Text and element pointing records —
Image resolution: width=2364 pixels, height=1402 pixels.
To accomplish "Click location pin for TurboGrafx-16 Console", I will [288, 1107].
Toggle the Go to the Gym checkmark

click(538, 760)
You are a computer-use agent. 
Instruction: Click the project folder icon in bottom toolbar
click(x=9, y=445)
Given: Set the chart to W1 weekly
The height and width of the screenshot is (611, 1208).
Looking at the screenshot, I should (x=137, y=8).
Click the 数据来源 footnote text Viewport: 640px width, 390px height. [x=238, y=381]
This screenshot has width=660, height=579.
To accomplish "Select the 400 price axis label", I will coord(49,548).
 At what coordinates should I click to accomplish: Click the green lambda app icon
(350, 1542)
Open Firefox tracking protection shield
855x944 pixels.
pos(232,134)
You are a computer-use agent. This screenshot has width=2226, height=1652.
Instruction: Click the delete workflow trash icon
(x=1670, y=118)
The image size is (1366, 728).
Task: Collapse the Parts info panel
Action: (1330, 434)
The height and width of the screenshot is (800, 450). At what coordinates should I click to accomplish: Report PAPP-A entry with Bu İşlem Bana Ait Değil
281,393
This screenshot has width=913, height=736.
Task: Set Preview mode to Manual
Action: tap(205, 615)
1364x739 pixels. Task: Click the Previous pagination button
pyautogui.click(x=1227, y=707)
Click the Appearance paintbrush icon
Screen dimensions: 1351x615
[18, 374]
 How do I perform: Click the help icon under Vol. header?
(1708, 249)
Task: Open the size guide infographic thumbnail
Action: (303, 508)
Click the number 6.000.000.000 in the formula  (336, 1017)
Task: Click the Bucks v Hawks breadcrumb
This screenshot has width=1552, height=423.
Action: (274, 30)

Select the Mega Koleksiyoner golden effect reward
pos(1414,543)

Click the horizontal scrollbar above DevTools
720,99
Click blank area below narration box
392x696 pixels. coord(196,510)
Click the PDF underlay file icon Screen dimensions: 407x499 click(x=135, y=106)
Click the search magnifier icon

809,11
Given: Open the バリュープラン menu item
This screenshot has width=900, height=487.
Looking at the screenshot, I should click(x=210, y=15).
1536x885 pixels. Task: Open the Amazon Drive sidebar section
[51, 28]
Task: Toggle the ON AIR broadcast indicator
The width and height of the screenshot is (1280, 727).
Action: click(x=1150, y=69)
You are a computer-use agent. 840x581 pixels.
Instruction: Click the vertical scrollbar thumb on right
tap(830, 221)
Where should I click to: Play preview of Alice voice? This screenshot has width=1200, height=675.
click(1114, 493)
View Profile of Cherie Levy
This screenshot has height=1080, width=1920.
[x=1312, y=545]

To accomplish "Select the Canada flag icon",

What you will do — Find every line in the listing above that contains the string "computer" and copy each such line. Case counts.

Solution to the problem —
You are a computer-use agent. 
You are a computer-use agent. This screenshot has width=2226, height=1652.
You are a computer-use agent. 840x581 pixels.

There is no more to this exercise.